# hardboard router tabletop?



## mpphoto (May 7, 2006)

I picked up tempered masonite for some templates I need to make. Seems like a very nice work surface, especially if it were sealed and poly or wax coated. Has anyone tried it as a router table top? Is there any reason not to use it? It's certainly not as bullet-proof as formica and I'm not sure how easy it is to glue and keep flat. Any insights?

Michael


----------



## jerrymayfield (Sep 25, 2004)

How thick is the hardboard ?most of what I have seen is too flimsy to support a router.

Regards

Jerry


----------



## mpphoto (May 7, 2006)

I guess I left out that little detail;
I meant to adhere the hardboard to the mdf table. In other words to use it instead of formica.

Michael


----------



## bobj3 (Jan 17, 2006)

Michael
I have seen one or two made with it.
2ea 3/4" plywood with the tempered masonite glued on for the top .
Looks great and works great for a bit BUT then the masonite starts coming up because it's is so hard the glue will not hold on to it.
Then you end up putting screws in it to hold it down true and flat then you need to sand down the counter sink holes you put in ,there goes the nice flat top and the nice finish you put on it.
The ones I have seen the stock will hang a bit at the base plate when you push the stock over it and you need to lift it a bit to get over base and that's a real drag when you put a nick in the stock you want true and clean, no nicks.

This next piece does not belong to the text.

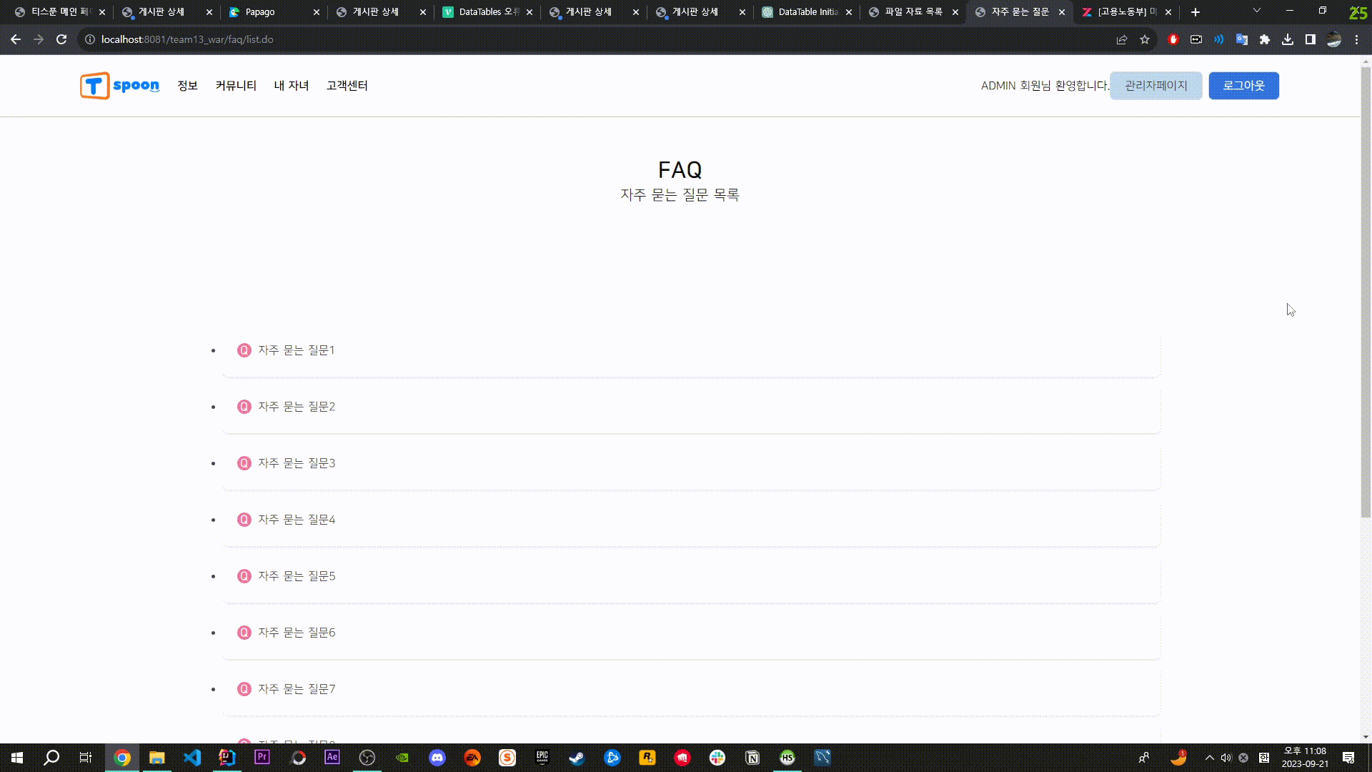Open Chrome downloads icon
This screenshot has height=772, width=1372.
click(x=1288, y=39)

I think it would work if you DON"T use a base plate insert,and just mount the router to the 1/4" masonite i.e. cut a 7 1/2" sq. hole in the plywood and CENTER the router in that hole.
NOTE** besure and cut your center hole 3 5/8" and make some inserts to fit that hole and a way to hold them in place.(a backup ring 4 1/8" on the under side ,will do that job)
Then when you need to change bits just drop the router motor out the bottom but the router base is locked in place on center.

Good Luck
Bj


----------



## mpphoto (May 7, 2006)

Thanks Bj. I haven't actually comitted to the idea yet but it's appealing because I do really hate laminating formica. I've done it often but it ain't fun


----------



## Mike (Nov 22, 2004)

MP, Hardboard is a perfect surface to accept Formica. The ShopNotes plan I used for my table has 3/4" plywood then two layers of 1/4" hardboard. This is surrounded with 1" x hardwood and a piece of Formica on top and bottom. It works out great when covered and supported this way.


----------



## bobj3 (Jan 17, 2006)

Michael


Home made router base plate below.
http://www.routerforums.com/attachment.php?attachmentid=2279


Here's a snapshot or two of the inserts I made for my home made base plate.
Note the inserts that have a place to hold the brass guides they come in handy on the table router.

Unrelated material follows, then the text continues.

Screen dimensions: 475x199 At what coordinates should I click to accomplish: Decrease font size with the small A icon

laminating formica is easy once you get the hang of it and you use the right tools ,spacer sticks, roller, and a good glue...and don't rush it wait till the glue is almost dry.
It's the best way to make the tops for just about any cabinet in the shop.
The hard part is getting it cut to the right size because it likes to chip out.
I use a router bit most of the time to cut it to a bit over size b/4 I glue it down.


Bj


----------



## berry (Oct 17, 2005)

A long time ago Woodsmith had plans for a simple router table. 3/4" plywood with Masonite as the top surface and held with contact cement. As mentioned earlier, it wouldn't work with a baseplate mounted router. For my simple (beginner) needs this table worked fine but even with limited use the surface quickly deteriorted. I tried some shellac followed by paste wax. It worked okay. 

Looking back I'd use formica and save the Masonite for templates. 

One nice thing though, making your own table give you a good feeling.


----------



## mpphoto (May 7, 2006)

Thanks all for the replies. Berry, your reply was what I feared. Thanks for saving me the trouble. I have a store-bought router table. At some point I'll use it to build another  I was trying to get out of laminating formica but no such luck.
Thanks for the pics Bj, very impressive.


----------



## fibertech (May 7, 2005)

I have several white laminated cabinet doors that anyone can have. 3 or 4 are about 18 x 30 and would make a great table. Arrange shipping and I will send them. -Derek


----------